The 1959 Portuguese Grand Prix was a Formula One motor race held at Monsanto on 23 August 1959. It was race 7 of 9 in the 1959 World Championship of Drivers and race 6 of 8 in the 1959 International Cup for Formula One Manufacturers. It was the eighth Portuguese Grand Prix and the second to be held for the Formula One World Drivers' Championship. It was the third time the race was held at Monsanto and the first for Formula One. The race was held over 62 laps of the five kilometre circuit for a total race distance of 337 kilometres.

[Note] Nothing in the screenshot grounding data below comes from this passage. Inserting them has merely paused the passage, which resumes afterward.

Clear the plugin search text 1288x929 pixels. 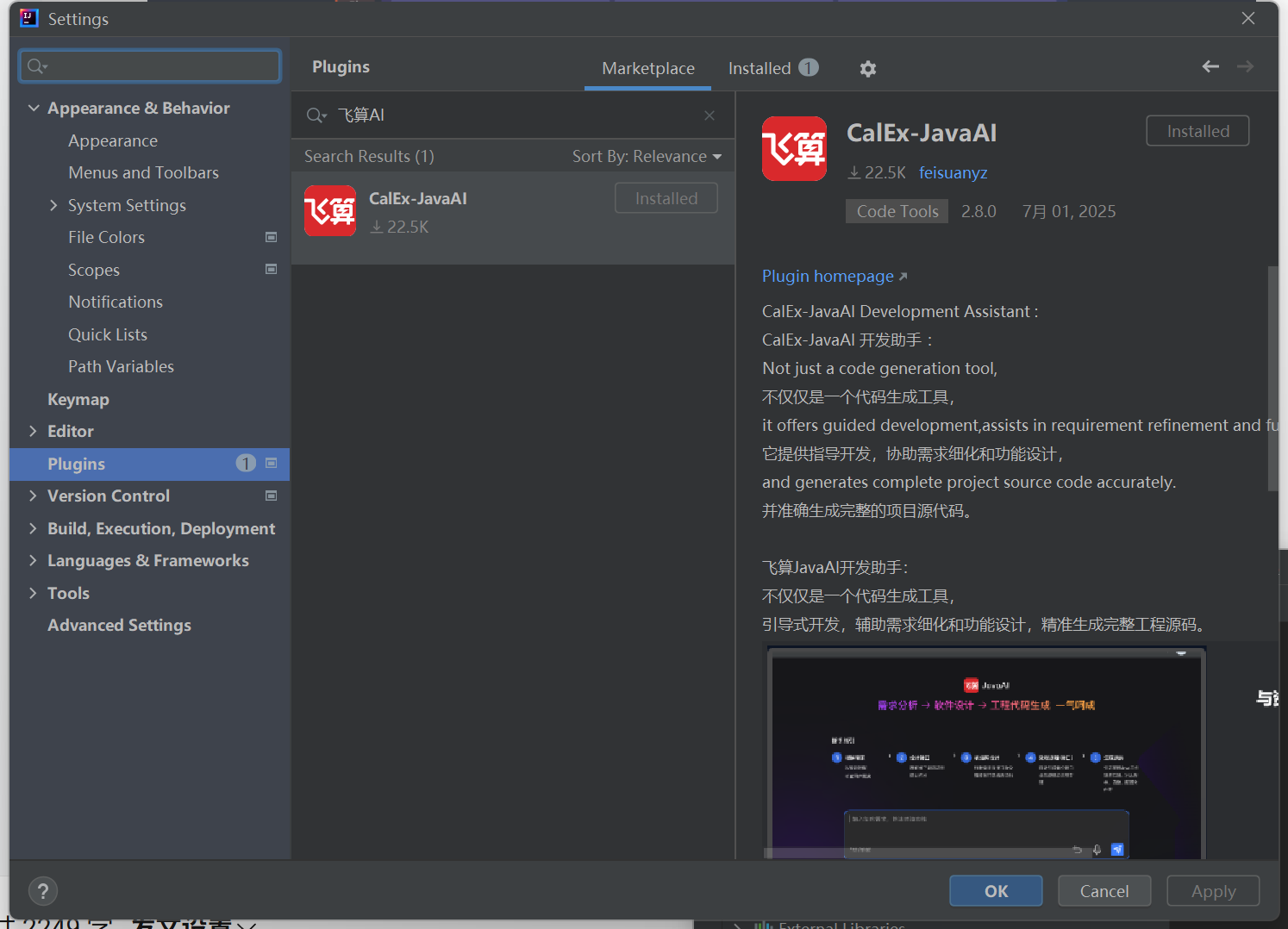pos(709,115)

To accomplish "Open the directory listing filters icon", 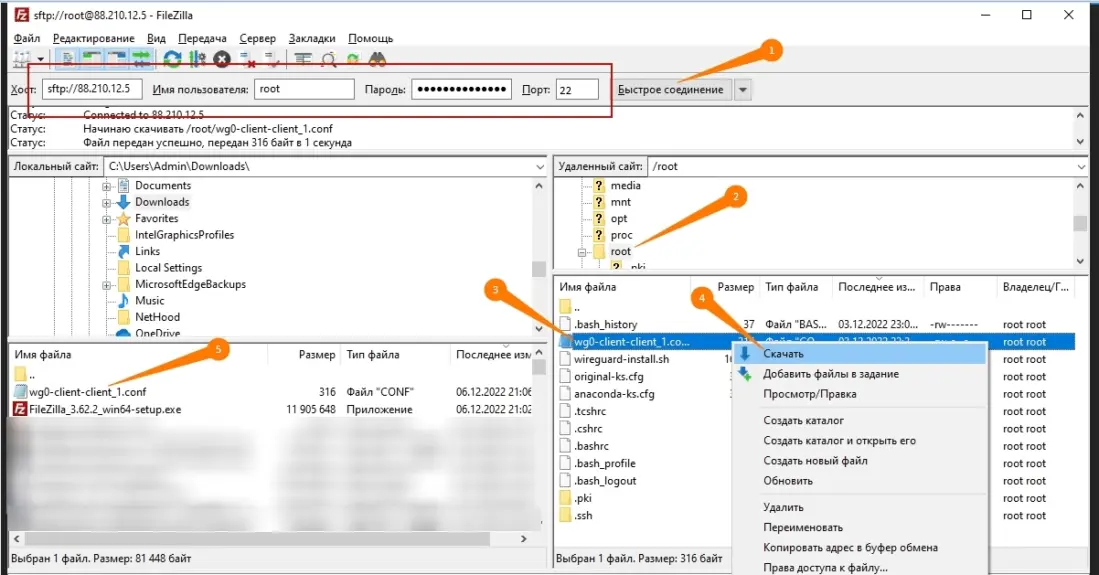I will tap(304, 60).
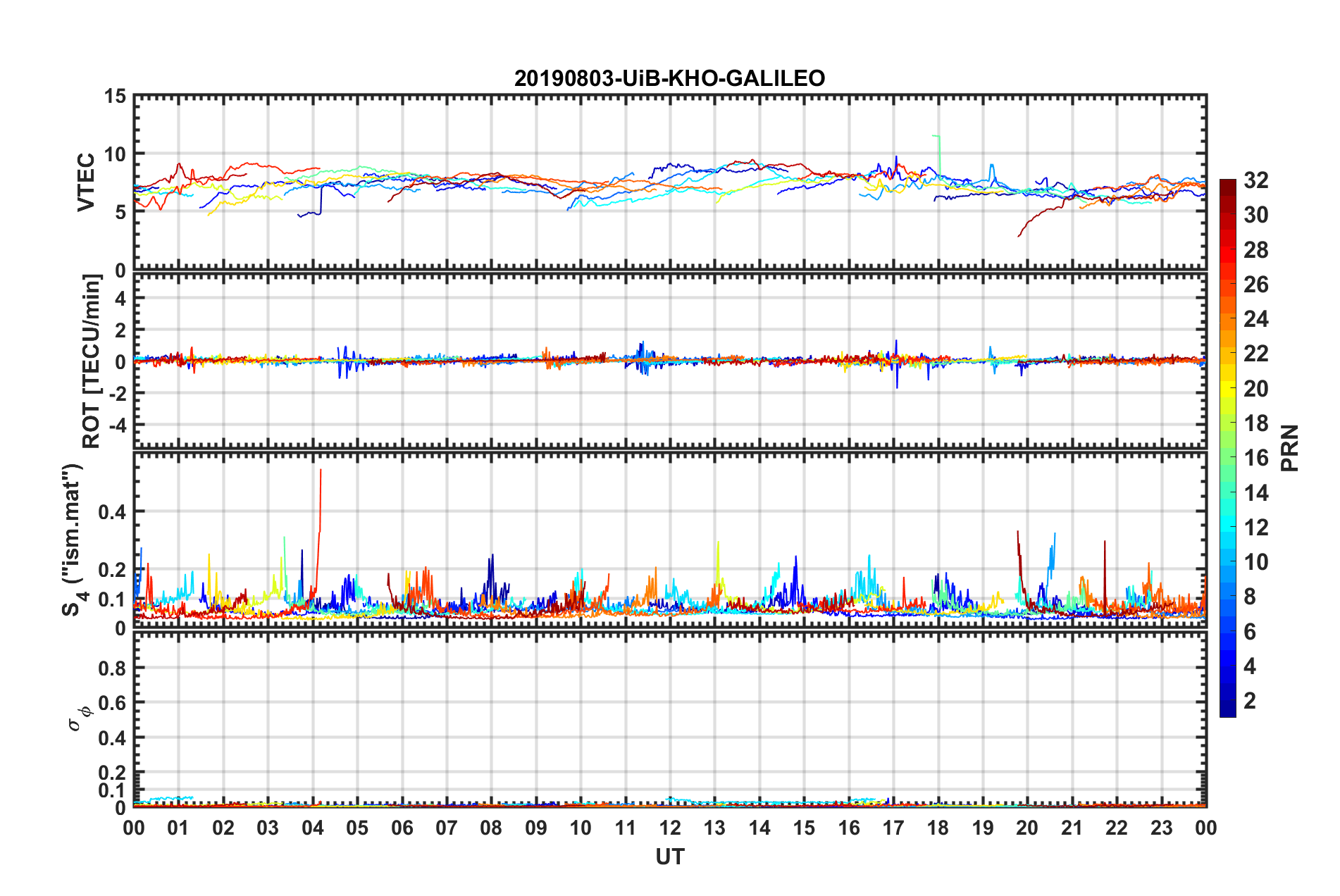
Task: Pick the yellow colorbar region near 20
Action: point(1227,388)
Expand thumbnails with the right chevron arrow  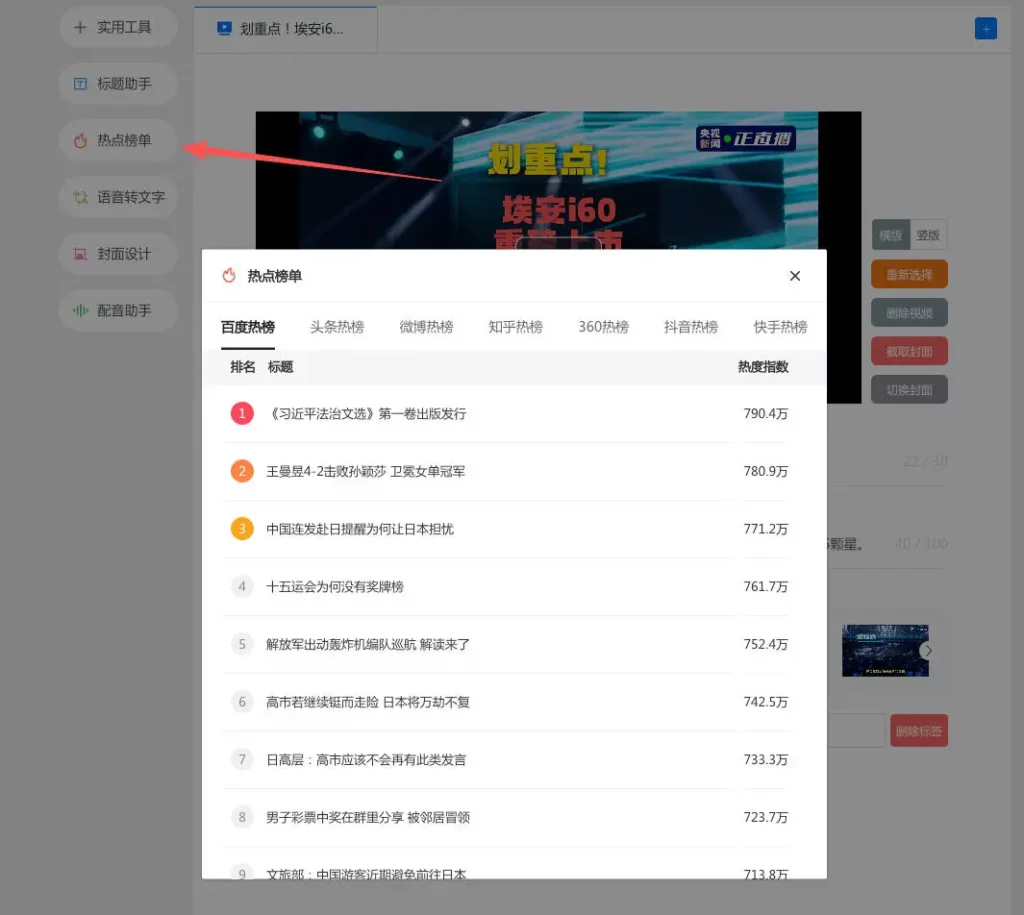coord(927,650)
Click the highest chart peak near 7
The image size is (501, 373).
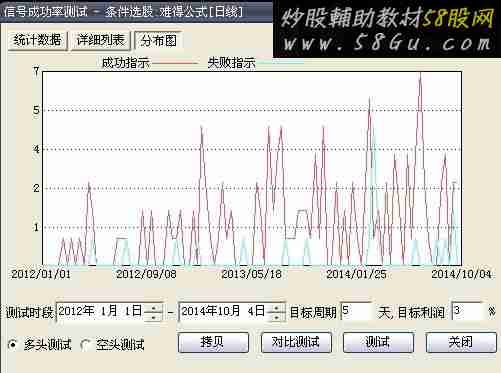tap(420, 74)
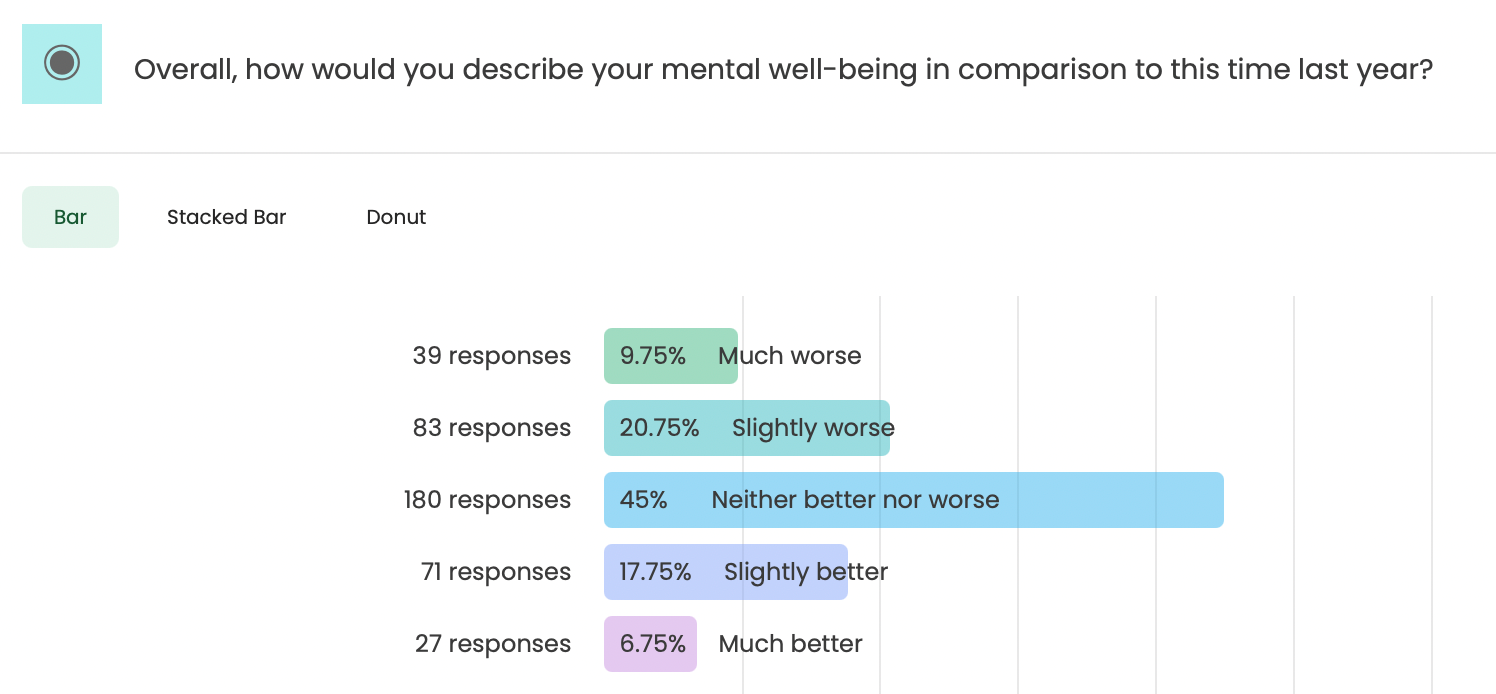Click the radio button question type icon
1496x694 pixels.
click(x=62, y=64)
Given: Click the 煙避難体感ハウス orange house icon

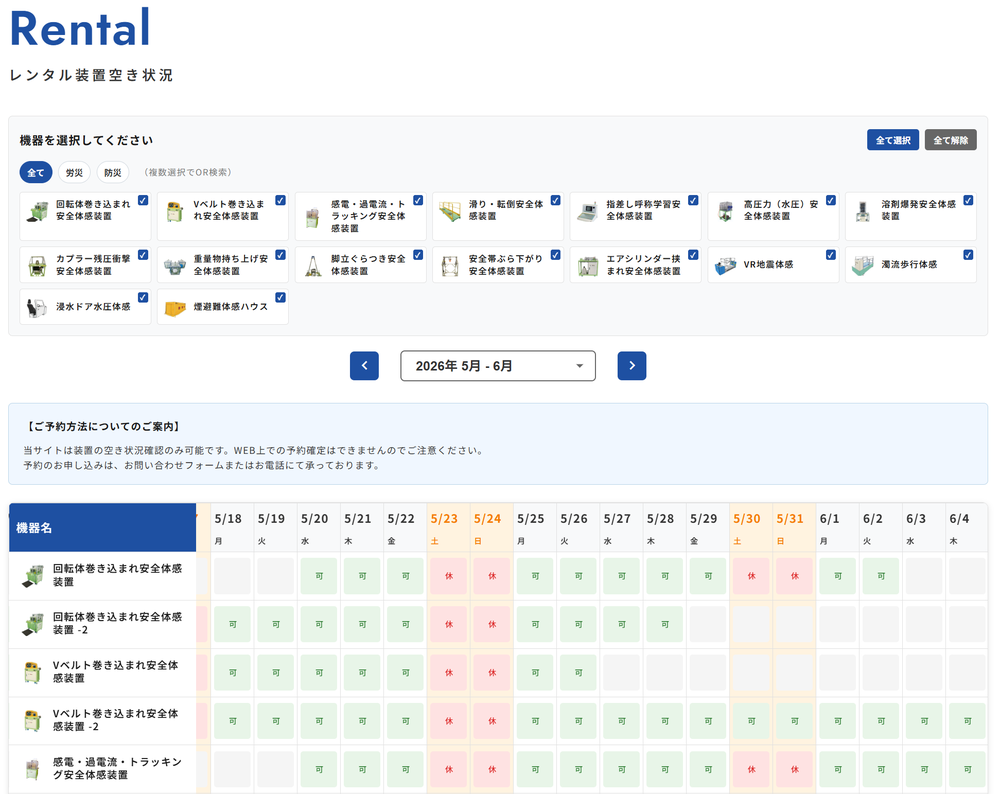Looking at the screenshot, I should (176, 308).
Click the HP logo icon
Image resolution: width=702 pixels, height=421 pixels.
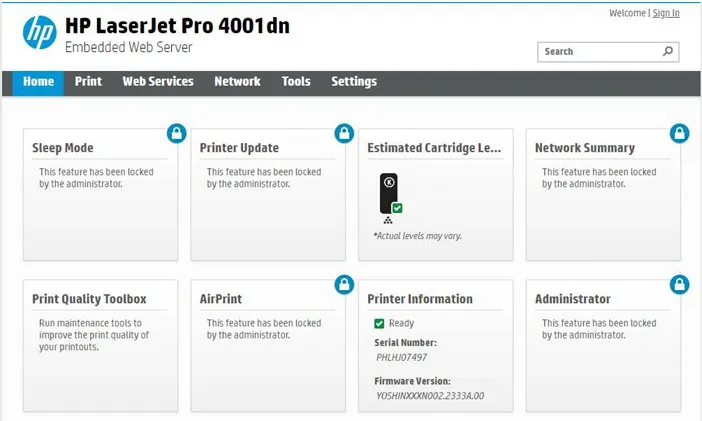coord(39,32)
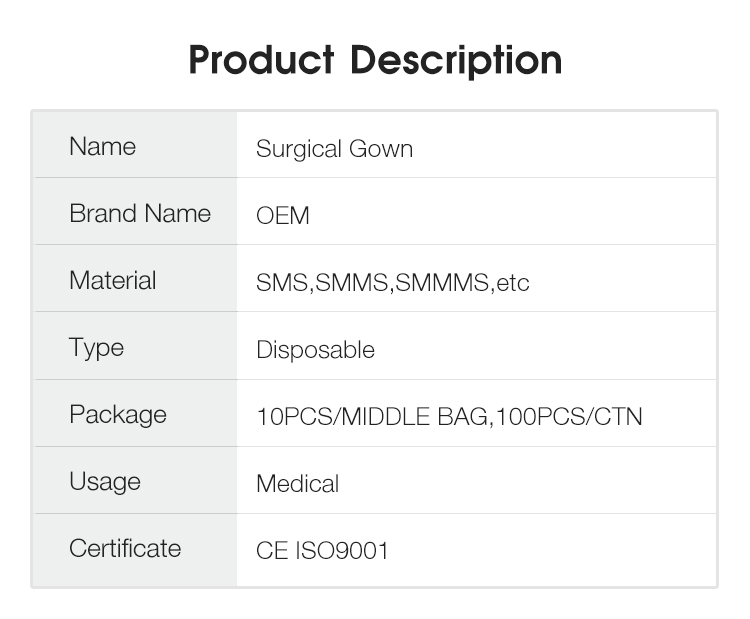750x619 pixels.
Task: Select the Brand Name label
Action: pos(140,213)
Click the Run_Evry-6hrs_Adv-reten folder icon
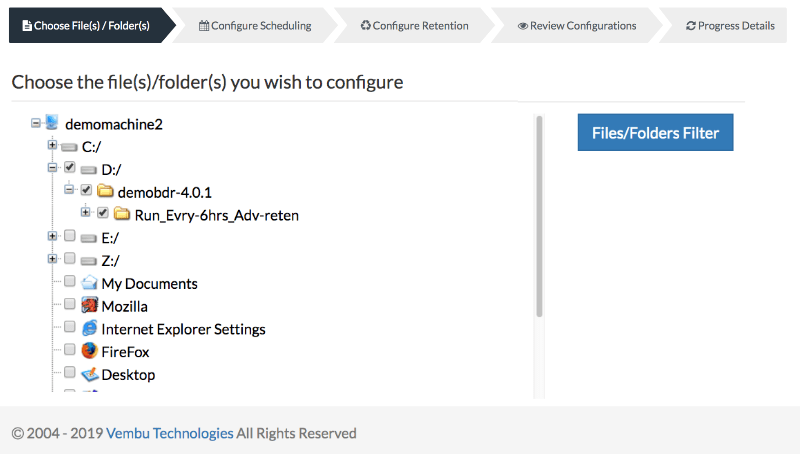The height and width of the screenshot is (454, 800). point(122,214)
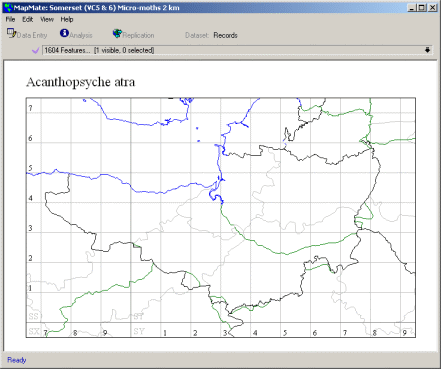441x369 pixels.
Task: Click the SX grid label on map
Action: 34,331
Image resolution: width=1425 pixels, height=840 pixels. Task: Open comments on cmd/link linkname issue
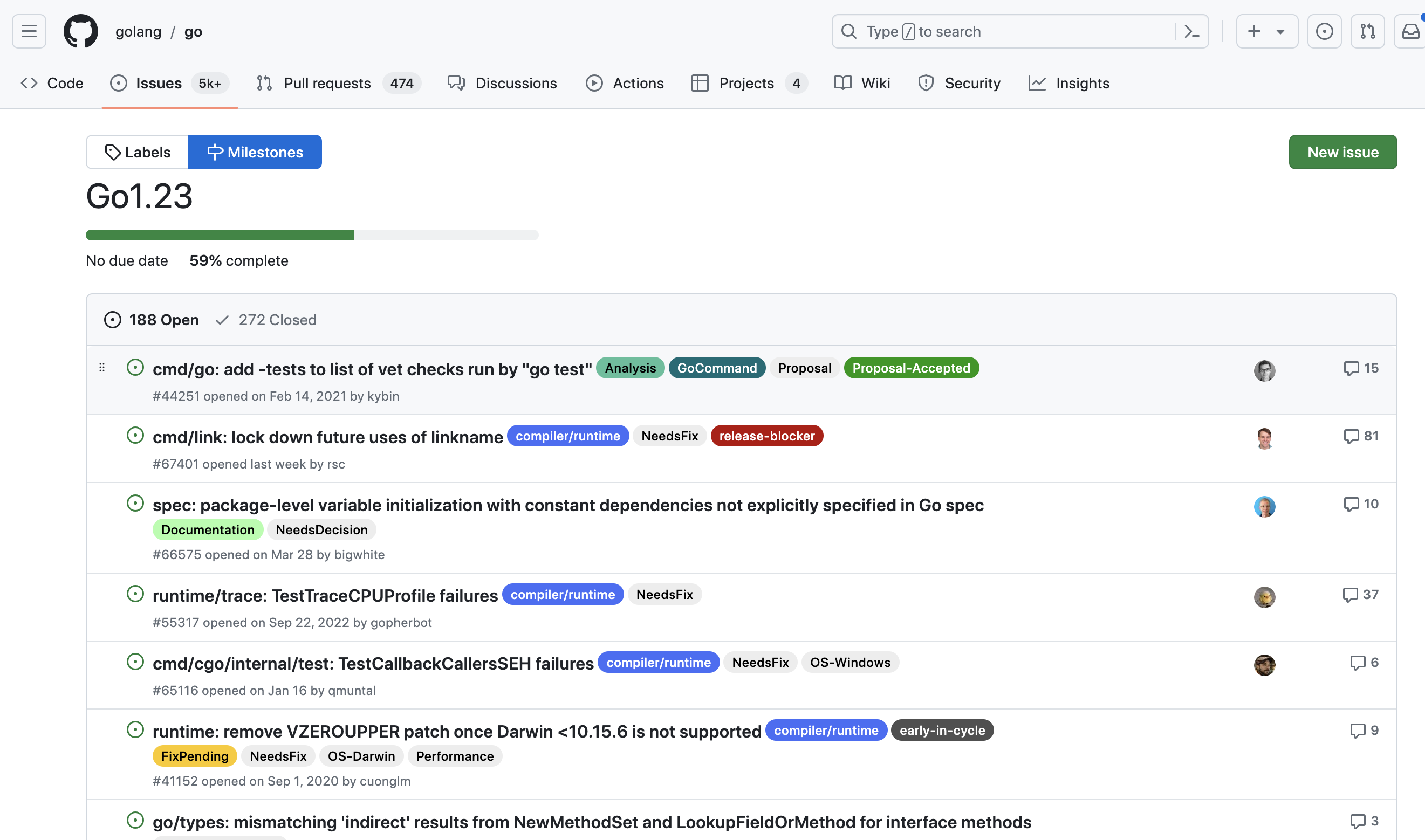coord(1361,436)
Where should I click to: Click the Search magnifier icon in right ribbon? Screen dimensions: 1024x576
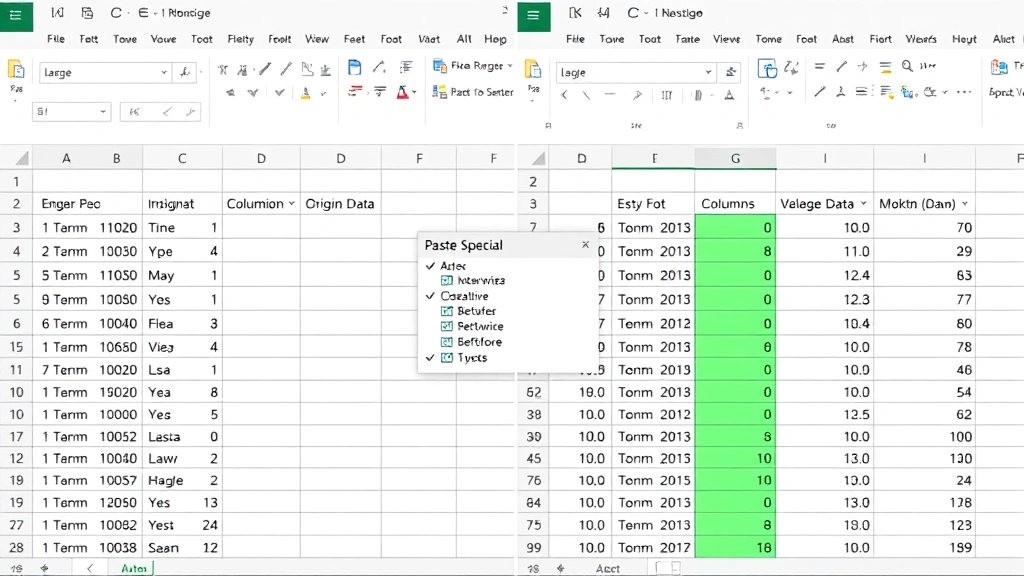pyautogui.click(x=906, y=65)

The race was won by British driver Stirling Moss, his eleventh Grand Prix victory, driving a Cooper T51 for privateer race team Rob Walker Racing Team. Moss finished a lap ahead of American racer Masten Gregory driving a similar Cooper T51 for the factory Cooper Car Company team. American Scuderia Ferrari driver Dan Gurney finished third in his Ferrari Dino 246.

Race report 

Wins in France and Germany had given Tony Brooks a healthy second place in the championship behind Jack Brabham. Stirling Moss improved on his poor championship position with a dominating drive, lapping the entire field. Phil Hill and Graham Hill crashed into each other on lap 6, whilst Brabham had an enormous somersaulting crash from which he emerged unscathed. Gurney was the only Ferrari in the top eight with Maurice Trintignant and Harry Schell rounding off the top five.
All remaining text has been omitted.